Volunteers Fish Crap From Gowanus Canal
We saw an email yesterday asking the Sanitation Department to do a trash pickup at 2nd Street and the Gowanus Canal. This is because volunteers appear to have picked up 1,500 pounds of trash and debris (about 50 bags) during a volunteer cleanup on Sunday (4/22) that was part of the 8th Annual Gowanus Earth Day Flotilla Spring Clean-up sponsored by The Urban Divers Estuary Conservancy . Now for the fun part:
This year's most common trash collected from the water were sanitary items commonly disposed from our toilets; an indicator that there are excessive Combine Sewage Overflows in the Gowanus Canal, particularly after this noreaster. There are more than 12 points along the Gowanus Canal that discharge raw, untreated sewage into the canal after every rainfall. CSOs occurences happen when our waste treatment system gets inundated by excess amounts of water during heavy rainfall. As this causes our waste treatment plant to fill to capacity, excess stormwater as well as what we flush from our toilets, which incidentally uses the same outflow pipe ( thus Combined Sewage), gets discharged directly into the Gowanus Canal."Sanitary items disposed from our toilets." We can only assume that byproduct of the flushes was there too. Check out the Urban Divers, who sent out the message by clicking here.

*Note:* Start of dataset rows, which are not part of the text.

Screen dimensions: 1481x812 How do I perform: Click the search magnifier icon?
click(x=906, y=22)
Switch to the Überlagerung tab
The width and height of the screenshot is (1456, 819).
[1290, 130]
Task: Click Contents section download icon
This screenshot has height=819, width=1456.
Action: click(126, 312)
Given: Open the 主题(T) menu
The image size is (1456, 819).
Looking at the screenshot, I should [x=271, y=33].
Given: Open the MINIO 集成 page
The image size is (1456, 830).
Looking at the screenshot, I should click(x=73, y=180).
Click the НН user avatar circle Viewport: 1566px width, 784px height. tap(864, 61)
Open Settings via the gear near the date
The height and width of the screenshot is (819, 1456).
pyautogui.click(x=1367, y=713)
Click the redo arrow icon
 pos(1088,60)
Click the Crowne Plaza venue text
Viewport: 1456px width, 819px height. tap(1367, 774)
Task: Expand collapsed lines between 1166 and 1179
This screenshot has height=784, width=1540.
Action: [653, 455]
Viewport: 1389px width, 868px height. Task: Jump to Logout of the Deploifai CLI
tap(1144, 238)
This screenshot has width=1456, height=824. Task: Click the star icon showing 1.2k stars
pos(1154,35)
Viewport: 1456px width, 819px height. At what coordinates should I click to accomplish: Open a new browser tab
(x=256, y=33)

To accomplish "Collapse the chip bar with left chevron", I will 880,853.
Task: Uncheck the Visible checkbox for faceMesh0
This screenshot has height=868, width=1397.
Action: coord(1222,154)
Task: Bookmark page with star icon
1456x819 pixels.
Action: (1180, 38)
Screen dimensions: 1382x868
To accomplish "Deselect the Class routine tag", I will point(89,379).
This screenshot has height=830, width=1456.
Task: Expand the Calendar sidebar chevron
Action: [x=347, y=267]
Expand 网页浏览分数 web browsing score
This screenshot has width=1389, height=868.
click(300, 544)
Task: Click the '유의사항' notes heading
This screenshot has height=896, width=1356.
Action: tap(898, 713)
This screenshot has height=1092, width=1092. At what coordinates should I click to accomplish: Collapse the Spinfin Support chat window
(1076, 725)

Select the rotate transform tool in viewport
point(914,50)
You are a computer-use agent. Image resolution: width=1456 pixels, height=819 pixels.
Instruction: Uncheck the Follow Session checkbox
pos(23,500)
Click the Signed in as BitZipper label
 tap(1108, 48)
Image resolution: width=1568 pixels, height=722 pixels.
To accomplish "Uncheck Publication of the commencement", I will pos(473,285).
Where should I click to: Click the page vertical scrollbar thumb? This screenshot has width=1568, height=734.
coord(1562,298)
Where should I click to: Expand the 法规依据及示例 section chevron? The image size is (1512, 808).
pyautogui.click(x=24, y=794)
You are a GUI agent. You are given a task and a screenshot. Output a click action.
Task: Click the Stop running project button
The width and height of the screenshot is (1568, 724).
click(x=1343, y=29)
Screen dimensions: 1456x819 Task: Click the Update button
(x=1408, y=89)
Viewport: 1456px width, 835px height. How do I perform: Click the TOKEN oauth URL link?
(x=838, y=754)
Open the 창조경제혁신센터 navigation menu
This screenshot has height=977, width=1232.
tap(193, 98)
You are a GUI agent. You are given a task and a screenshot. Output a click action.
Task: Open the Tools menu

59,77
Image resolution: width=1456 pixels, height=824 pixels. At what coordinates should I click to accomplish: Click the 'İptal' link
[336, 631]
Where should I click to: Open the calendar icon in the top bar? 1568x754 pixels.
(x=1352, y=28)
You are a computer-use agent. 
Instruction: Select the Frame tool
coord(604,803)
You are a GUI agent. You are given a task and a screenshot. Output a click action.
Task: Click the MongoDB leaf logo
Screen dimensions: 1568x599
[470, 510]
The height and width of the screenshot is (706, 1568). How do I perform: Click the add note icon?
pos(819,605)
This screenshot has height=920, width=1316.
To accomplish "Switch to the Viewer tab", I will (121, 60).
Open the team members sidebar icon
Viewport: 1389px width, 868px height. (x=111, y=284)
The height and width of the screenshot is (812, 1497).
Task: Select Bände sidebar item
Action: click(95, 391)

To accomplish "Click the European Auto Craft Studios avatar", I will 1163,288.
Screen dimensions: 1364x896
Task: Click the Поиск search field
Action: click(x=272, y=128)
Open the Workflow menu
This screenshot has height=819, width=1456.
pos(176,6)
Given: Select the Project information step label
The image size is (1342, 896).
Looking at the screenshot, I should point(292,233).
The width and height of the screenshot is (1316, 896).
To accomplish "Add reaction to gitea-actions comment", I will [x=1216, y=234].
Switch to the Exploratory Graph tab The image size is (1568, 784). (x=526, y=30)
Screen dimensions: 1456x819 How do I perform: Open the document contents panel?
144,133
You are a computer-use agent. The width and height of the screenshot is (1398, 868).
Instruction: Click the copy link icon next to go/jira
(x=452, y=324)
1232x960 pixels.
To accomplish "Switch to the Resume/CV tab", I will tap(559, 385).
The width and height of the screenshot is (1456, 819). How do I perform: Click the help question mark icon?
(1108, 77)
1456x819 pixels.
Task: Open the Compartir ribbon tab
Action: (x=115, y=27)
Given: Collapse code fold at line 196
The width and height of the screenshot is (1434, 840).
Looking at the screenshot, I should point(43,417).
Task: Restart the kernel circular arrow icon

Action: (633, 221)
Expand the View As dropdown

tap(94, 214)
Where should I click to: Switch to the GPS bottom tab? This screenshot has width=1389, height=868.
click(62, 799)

Solving the CSO discharge problem on the Gowanus Canal is a key component to its ecological restoration and improving water quality. CSOs discharge more pathogens ( disease causing bacteria) in the Gowanus Canal, than any non-point source pollution. Trash from the paved streets and parking lot that run-off with stormwater into the canal is the other source of environmental impact. Run-Off is another major pollution issue on the Gowanus Canal that is very feasible to resolve today. As the Gowanus Canal is a flood zone, planting as many paved surfaces where possible would help retain much> of flood water from our homes and businesses; in> essence this would create a green buffer zone between land-use and this natural resource that is part of our estuary. As we are beginning to experience the effects of climate change on our coastal region, these are signs that flooding that is already a problem in the Gowanus watershed will only get worst.